While it was a detestable regime that committed gross human-rights violations, the Taliban was successful in establishing law and order throughout most of Afghanistan. “On the plus side,” acknowledged a U.S. State Department report, “the Taliban have restored security and a rough form of law and order in their areas of control.”49 It was a brutal form of justice, but it was governance nonetheless. In his book Taliban, Ahmed Rashid explained that opposition tribal groups “had been crushed and their leaders hanged, the heavily armed population had been disarmed and the roads were open to facilitate…trade between Pakistan, Afghanistan, Iran, and Central Asia.”50 By the end of the century, the Taliban controlled most of Afghanistan.

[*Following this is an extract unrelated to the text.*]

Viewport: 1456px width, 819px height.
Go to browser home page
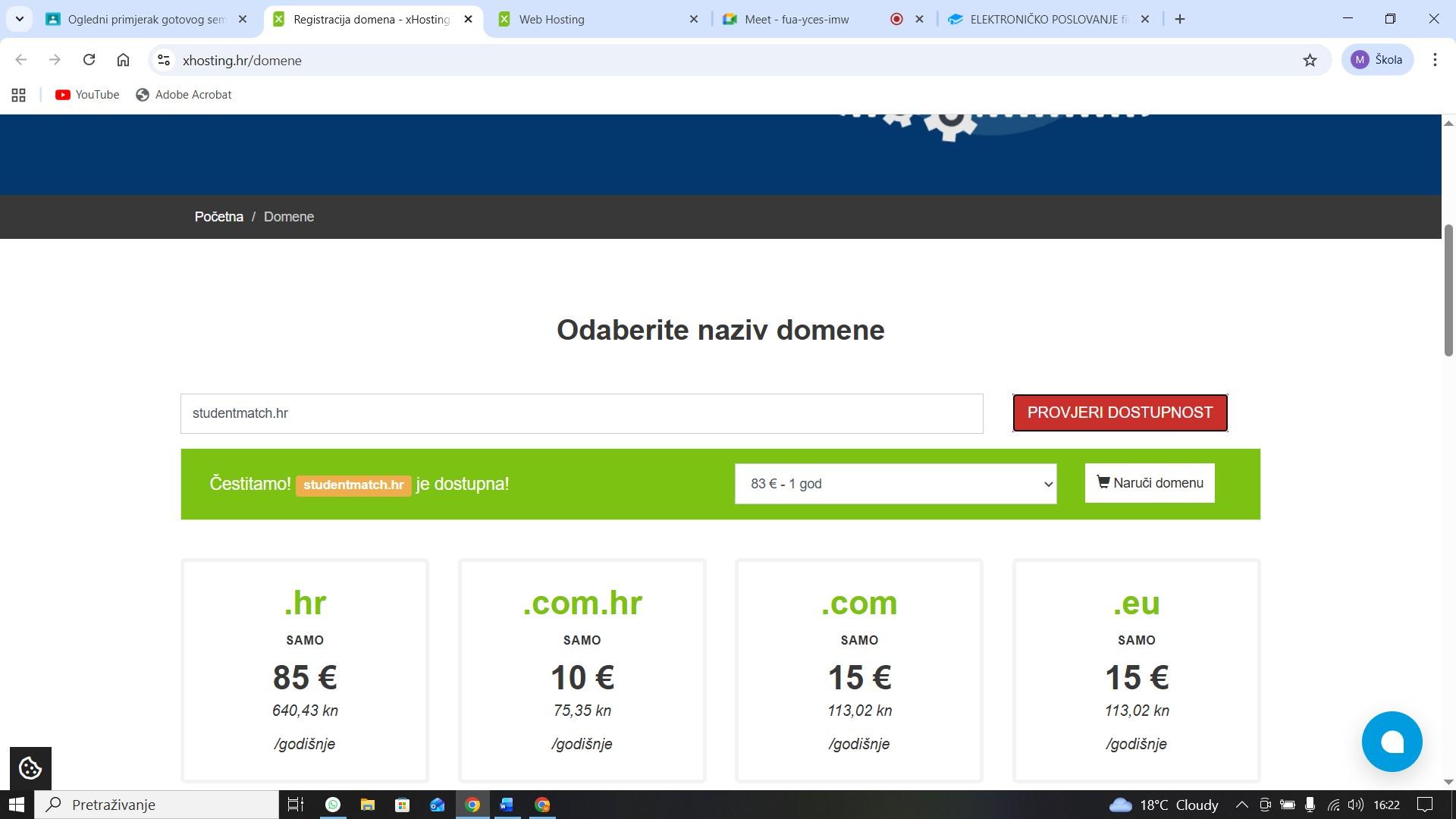click(x=123, y=60)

A CIA assessment concluded: “There was no Pashtun opposition.” Opposition groups “were totally disorganized, fragmented, disarmed by the Taliban.”51 A White House document composed in January 2001 remarked that “the Northern Alliance may be effectively taken out this Spring when fighting resumes after the winter thaw.”52 Massoud’s forces were so weak that foreign governments—including the United States—were unwilling to back them in any meaningful way.53
But the Taliban had struck a dangerous bargain with Osama bin Laden and his international jihadist network. As a Taliban official explained to a U.S. State Department representative, the Taliban considered bin Laden a “great mujahid” and supported his residence in Afghanistan.54 It was a fateful mistake. Bin Laden used his money and influence to support the Taliban regime and, in return, trained jihadists and planned operations on Afghan soil.55 If Mullah Omar had been willing to shy away from a relationship with bin Laden, the United States might have left the Taliban alone. Instead, Afghanistan became a nexus for the Taliban’s radical Deobandism and al Qa’ida’s global jihad.